Pimpin Apel Perdana 2026, Walikota Tegaskan Pentingnya Disiplin Anggaran
SUARAREFORMASI.COM.AMBON - Walikota Ambon, Bodewin M. Wattimena menegaskan pentingnya kemampuan beradaptasi dan disiplin dalam pengelolaan anggaran di tengah tekanan fiskal yang masih dihadapi pemerintah daerah.
Penegasan tersebut disampaikannya saat memimpin Apel Perdana Pemerintah Kota Ambon Tahun 2026, di Balai Kota, Senin (5/1).
Dalam apel yang dihadiri Wakil Walikota Ely Toisutta, Sekretaris Kota Robby Sapulette, pimpinan OPD, serta ASN lingkup Pemkot Ambon, Wattimena mengawali sambutan dengan mengucapkan selamat Tahun Baru 2026 dan mengajak seluruh ASN merefleksikan perjalanan tahun 2025 yang penuh tantangan.
“Tahun 2025 adalah tahun yang berat.
Kondisi keuangan daerah ini sudah kami sampaikan secara terbuka dan dialami hampir seluruh daerah di Indonesia,” ujar Wattimena.
Ia menegaskan, keterlambatan pembayaran sejumlah kewajiban, termasuk hak ASN dan pihak ketiga, bukan disebabkan kelalaian pemerintah, melainkan keterbatasan fiskal yang nyata.
“Kalau ada kemampuan, pasti kami bayar. Faktanya, uang muka kepada pihak ketiga pun tidak dibayarkan,” tegasnya.
Pemkot Ambon kata Wattimena, mencatat sejumlah capaian positif sepanjang 2025, salah satunya Indeks Kepuasan Masyarakat yang mencapai 87,7 persen. Capaian tersebut merupakan hasil kerja bersama seluruh jajaran Pemkot Ambon.
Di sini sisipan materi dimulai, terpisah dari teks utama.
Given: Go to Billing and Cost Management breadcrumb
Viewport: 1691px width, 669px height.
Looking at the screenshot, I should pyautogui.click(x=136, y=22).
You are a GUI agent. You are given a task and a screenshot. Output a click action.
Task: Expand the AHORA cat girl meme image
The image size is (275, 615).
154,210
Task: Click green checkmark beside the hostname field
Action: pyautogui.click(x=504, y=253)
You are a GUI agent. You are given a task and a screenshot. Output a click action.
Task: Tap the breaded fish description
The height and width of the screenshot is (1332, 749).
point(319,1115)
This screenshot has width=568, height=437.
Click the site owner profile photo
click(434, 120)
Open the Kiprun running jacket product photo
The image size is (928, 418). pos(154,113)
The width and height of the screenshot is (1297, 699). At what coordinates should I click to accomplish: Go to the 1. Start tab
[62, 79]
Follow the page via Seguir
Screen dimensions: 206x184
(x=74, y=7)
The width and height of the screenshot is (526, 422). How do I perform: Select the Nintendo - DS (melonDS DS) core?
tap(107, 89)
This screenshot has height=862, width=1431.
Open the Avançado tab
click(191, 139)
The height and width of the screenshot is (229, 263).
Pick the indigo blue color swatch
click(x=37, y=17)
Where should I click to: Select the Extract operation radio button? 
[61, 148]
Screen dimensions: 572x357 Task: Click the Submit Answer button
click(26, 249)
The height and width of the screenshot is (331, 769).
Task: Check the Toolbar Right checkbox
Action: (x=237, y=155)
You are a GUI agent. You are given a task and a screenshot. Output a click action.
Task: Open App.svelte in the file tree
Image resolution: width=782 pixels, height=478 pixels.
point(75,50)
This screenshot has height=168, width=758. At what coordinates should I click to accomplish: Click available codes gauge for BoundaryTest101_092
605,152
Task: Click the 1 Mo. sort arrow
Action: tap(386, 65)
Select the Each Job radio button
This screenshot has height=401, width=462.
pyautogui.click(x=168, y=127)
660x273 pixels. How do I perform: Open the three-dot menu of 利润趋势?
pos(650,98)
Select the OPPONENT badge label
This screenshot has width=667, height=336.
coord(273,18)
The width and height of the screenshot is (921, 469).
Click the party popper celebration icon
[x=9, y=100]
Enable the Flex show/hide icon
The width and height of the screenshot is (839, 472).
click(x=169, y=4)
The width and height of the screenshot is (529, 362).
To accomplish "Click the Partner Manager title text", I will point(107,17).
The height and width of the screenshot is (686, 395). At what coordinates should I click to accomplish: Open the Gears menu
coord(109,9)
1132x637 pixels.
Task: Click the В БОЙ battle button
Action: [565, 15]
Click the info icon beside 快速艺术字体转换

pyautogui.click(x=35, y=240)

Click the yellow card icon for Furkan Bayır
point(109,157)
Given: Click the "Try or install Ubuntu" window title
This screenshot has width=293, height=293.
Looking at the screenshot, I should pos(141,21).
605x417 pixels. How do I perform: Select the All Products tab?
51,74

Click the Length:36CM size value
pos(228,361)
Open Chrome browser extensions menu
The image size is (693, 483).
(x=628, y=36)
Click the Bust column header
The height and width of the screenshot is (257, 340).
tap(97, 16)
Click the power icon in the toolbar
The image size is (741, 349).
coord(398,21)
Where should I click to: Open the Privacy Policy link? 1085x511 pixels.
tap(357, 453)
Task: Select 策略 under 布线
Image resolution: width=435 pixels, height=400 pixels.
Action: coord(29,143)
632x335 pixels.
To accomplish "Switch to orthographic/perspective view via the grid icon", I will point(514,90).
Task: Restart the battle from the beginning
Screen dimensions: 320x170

Walikota juga menyoroti persoalan perencanaan anggaran, khususnya target Pendapatan Asli Daerah (PAD) yang dinilai tidak realistis. Realisasi PAD 2025 yang hanya sekitar 80 persen berdampak pada munculnya utang daerah.
“Kalau pendapatan hanya mampu 10, jangan belanja dipaksakan 15. Kesalahan ini tidak boleh terulang,” ujarnya.
Menghadapi 2026 yang masih penuh tantangan, Pemkot Ambon melakukan sejumlah penyesuaian, termasuk pengaturan pola kerja ASN seperti penerapan Work From Home (WFH) secara terbatas.
“Ini bukan kebijakan permanen, tetapi bentuk adaptasi,” kata Wattimena.
Di akhir sambutan, Walikota menegaskan pentingnya penegakan aturan di lapangan, terutama terkait parkir liar, ketertiban terminal, dan aktivitas kelompok tertentu. Ia meminta Satpol PP dan OPD terkait meningkatkan koordinasi dengan aparat kepolisian.
“Tidak boleh ada pihak yang merasa lebih berkuasa dari pemerintah. Aturan harus ditegakkan demi ketertiban Kota Ambon,” pungkasnya.